For reasons of efficiency and simplicity, libttf includes its own format for 1 bpp bitmaps. In these bitmaps, 0 corresponds to transparent and 1 corresponds to opaque. Otherwise, the format is identical to k1 image(6) bitmaps. Ttfnewbitmap and ttffreebitmap allocate and deallocate such bitmaps, respectively. TTGlyph structures can be used in place of bitmaps but must be deallocated with ttfputglyph, not ttffreebitmap. Ttfblit copies part of one bitmap onto another. Note that bits are or’ed together \(-- blitting a transparent over an opaque pixel does not produce an transparent pixel.

SOURCE

/sys/src/libttf

SEE ALSO

Apple, “TrueType™ Reference Manual”.
Microsoft, “OpenType® specification”.
FreeType, source code (the only accurate source).
ttfrender(1).

DIAGNOSTICS

Following standard conventions, routines returning pointers return nil on error and return an error message in errstr.

BUGS

Both “standards” are packages of contradictions and lies.

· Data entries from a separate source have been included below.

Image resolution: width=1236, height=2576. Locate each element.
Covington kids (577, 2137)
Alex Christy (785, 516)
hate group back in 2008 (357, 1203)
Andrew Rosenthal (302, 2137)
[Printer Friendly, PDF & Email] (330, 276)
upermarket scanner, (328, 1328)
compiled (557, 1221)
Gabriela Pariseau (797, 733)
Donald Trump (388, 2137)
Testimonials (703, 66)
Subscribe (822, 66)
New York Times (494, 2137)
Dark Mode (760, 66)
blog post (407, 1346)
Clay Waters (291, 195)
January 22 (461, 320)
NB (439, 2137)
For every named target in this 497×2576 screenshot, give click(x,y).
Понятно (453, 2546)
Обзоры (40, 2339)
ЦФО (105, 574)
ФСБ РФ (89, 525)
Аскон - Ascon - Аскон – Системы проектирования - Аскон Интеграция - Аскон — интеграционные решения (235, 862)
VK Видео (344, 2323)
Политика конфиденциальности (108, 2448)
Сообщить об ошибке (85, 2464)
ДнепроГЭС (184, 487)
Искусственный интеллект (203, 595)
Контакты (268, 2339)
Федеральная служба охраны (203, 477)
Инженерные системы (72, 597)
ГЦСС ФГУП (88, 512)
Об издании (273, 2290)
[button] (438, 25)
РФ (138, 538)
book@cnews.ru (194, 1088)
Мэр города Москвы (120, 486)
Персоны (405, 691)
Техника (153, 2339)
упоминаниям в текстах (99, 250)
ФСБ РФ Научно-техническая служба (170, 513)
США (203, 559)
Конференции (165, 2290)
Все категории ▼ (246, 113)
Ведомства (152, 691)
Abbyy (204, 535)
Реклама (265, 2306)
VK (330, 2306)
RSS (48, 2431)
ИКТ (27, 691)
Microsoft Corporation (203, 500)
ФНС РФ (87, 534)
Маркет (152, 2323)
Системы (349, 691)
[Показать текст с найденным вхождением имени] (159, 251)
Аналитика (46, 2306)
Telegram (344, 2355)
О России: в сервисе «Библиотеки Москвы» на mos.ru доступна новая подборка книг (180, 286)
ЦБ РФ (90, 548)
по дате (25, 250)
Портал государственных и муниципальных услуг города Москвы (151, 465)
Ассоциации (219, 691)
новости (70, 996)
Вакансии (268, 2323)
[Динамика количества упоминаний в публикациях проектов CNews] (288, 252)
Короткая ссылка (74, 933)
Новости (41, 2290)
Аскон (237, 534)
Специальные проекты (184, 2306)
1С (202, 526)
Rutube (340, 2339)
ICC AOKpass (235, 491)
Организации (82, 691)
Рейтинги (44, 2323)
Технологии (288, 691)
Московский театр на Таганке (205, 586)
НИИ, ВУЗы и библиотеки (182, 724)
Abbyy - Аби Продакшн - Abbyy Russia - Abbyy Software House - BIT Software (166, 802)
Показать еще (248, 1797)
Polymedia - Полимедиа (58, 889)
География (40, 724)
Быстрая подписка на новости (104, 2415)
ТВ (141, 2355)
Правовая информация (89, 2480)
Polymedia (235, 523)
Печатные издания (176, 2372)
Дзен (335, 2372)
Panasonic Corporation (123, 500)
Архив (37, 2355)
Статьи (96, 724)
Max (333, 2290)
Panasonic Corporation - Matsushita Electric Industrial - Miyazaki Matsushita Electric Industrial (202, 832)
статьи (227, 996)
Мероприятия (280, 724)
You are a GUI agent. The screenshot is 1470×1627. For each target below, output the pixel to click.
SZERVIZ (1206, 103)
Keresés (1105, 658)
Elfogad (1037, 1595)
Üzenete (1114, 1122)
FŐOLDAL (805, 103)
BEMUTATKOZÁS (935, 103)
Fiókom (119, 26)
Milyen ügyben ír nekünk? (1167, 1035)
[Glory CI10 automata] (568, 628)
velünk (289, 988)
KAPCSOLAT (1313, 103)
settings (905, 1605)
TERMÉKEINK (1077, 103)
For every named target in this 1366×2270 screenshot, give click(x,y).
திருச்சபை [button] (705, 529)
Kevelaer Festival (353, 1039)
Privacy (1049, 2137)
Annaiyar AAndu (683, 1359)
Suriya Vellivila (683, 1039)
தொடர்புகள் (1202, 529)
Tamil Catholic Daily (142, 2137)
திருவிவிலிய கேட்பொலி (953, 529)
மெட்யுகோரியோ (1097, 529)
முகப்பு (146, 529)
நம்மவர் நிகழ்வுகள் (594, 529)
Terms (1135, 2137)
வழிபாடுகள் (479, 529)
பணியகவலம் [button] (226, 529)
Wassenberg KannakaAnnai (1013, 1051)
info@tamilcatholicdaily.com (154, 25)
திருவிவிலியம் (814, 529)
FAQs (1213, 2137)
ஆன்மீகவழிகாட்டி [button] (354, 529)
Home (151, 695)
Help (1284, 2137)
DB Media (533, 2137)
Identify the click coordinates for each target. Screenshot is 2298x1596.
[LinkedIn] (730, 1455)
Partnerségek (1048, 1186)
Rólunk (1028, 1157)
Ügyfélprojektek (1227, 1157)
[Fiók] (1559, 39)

Apple Advanced Typography and Microsoft OpenType extensions are not supported; similarly non-TrueType (Postscript, Bitmap) fonts packaged as .ttf files are not supported.

The library is immature and interfaces are virtually guaranteed to change.

Fonts packaged as .ttc files are not supported.

HISTORY

Libttf first appeared in 9front in June, 2018.